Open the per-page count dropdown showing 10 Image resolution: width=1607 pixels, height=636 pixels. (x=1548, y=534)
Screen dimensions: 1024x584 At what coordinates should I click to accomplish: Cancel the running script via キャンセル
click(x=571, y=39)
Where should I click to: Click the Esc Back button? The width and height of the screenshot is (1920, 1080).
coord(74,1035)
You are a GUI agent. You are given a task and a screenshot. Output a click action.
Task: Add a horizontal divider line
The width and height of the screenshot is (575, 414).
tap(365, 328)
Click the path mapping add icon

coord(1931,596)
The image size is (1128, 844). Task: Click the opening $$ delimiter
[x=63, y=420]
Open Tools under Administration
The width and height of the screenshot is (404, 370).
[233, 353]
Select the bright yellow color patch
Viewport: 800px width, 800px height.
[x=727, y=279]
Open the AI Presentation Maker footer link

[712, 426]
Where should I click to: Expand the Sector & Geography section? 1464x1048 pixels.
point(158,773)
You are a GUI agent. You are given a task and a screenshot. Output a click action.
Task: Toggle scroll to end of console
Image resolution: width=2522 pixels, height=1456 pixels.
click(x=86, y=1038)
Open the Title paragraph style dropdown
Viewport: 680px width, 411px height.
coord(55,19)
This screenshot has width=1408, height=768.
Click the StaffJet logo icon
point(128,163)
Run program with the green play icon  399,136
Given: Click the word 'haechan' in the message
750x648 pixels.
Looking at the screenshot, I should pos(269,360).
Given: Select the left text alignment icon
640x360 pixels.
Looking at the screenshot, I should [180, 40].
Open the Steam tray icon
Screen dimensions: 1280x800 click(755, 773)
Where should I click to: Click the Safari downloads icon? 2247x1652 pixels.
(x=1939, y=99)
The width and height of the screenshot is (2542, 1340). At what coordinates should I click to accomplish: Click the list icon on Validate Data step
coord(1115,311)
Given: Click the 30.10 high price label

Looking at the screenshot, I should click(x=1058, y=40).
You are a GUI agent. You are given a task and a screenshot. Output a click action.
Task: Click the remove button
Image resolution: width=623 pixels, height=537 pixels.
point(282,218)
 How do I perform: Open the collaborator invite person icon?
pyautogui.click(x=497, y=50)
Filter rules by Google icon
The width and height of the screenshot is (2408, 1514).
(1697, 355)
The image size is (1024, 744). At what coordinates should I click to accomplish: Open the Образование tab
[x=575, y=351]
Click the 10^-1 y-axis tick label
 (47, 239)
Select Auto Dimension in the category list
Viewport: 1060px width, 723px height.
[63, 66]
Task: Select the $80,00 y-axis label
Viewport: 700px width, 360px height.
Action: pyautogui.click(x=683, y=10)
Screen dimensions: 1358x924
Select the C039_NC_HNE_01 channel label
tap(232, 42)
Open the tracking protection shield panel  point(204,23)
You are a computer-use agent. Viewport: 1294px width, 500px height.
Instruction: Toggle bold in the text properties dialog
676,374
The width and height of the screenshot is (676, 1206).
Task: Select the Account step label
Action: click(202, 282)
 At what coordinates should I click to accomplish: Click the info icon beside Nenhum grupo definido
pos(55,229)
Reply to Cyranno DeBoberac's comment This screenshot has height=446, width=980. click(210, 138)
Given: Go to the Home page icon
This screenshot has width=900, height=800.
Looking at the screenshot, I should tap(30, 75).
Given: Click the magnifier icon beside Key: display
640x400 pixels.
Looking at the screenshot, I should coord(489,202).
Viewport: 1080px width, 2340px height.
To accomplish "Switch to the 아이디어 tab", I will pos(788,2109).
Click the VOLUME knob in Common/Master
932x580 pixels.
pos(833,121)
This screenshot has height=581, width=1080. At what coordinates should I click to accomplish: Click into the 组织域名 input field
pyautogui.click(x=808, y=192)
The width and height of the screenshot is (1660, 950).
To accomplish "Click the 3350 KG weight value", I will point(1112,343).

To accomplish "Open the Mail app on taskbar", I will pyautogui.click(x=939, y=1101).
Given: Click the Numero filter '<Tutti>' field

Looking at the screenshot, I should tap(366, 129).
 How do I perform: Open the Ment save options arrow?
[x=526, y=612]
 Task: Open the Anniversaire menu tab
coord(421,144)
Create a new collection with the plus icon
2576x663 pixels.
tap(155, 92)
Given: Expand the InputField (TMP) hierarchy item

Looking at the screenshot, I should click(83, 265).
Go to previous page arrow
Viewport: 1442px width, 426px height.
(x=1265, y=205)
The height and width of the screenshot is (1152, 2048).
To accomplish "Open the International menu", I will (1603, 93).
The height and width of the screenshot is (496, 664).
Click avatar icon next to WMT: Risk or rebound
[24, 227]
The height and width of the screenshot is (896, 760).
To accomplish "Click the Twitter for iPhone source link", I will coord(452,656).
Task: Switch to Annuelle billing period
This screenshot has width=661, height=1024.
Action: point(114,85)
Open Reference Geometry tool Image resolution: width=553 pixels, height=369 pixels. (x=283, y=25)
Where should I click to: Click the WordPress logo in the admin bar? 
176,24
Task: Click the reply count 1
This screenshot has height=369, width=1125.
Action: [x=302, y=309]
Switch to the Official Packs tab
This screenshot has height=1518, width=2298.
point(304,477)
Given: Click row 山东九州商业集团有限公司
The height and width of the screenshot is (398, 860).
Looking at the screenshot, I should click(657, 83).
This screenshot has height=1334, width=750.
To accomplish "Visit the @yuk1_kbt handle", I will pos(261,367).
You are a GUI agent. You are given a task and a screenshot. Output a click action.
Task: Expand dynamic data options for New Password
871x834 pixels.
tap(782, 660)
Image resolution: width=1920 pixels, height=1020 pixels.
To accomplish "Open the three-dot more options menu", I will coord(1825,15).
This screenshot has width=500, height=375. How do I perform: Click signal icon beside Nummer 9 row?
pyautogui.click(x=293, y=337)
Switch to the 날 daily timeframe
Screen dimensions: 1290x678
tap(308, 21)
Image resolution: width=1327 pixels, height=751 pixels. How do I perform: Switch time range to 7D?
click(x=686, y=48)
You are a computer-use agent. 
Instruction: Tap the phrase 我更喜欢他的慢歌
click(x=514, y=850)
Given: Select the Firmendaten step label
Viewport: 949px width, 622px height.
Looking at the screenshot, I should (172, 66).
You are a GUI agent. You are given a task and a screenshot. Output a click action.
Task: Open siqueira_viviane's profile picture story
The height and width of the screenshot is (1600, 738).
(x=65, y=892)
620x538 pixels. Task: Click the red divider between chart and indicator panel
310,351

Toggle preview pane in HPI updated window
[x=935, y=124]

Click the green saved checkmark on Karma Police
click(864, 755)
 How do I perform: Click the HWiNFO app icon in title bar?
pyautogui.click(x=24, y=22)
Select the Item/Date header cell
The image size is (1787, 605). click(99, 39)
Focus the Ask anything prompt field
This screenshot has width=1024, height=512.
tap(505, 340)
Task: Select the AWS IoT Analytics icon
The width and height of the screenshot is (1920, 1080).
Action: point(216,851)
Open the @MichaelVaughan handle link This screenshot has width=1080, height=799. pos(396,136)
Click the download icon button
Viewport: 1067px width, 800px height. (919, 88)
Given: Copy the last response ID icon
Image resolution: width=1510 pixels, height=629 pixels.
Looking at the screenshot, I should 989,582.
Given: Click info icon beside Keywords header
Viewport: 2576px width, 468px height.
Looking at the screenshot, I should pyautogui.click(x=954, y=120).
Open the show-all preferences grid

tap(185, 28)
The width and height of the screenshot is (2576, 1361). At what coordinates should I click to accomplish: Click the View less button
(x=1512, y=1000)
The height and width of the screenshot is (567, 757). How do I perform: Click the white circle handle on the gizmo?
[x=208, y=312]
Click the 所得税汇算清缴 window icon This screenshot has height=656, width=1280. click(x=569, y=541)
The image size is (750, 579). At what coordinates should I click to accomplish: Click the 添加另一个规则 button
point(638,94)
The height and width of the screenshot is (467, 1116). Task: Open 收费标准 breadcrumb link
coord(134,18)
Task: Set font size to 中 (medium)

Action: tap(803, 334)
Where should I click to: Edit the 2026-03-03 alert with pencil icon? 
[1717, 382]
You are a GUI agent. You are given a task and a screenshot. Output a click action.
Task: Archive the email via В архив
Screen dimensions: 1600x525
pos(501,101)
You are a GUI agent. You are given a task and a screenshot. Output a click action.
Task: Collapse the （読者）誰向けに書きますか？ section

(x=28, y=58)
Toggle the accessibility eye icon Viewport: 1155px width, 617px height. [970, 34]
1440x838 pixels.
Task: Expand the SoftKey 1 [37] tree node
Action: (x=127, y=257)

Prompt
Rewrite the lines from the very start of the rows above through the line containing "click(x=571, y=39)" as a Markdown table with two columns, No. and Line. Number the lines in order and skip any blank ones.

Response for this exercise
| No. | Line |
|---|---|
| 1 | Open the per-page count dropdown showing 10 Image resolution: width=1607 pixels, height=636 pixels. (x=1548, y=534) |
| 2 | Screen dimensions: 1024x584 At what coordinates should I click to accomplish: Cancel the running script via キャンセル |
| 3 | click(x=571, y=39) |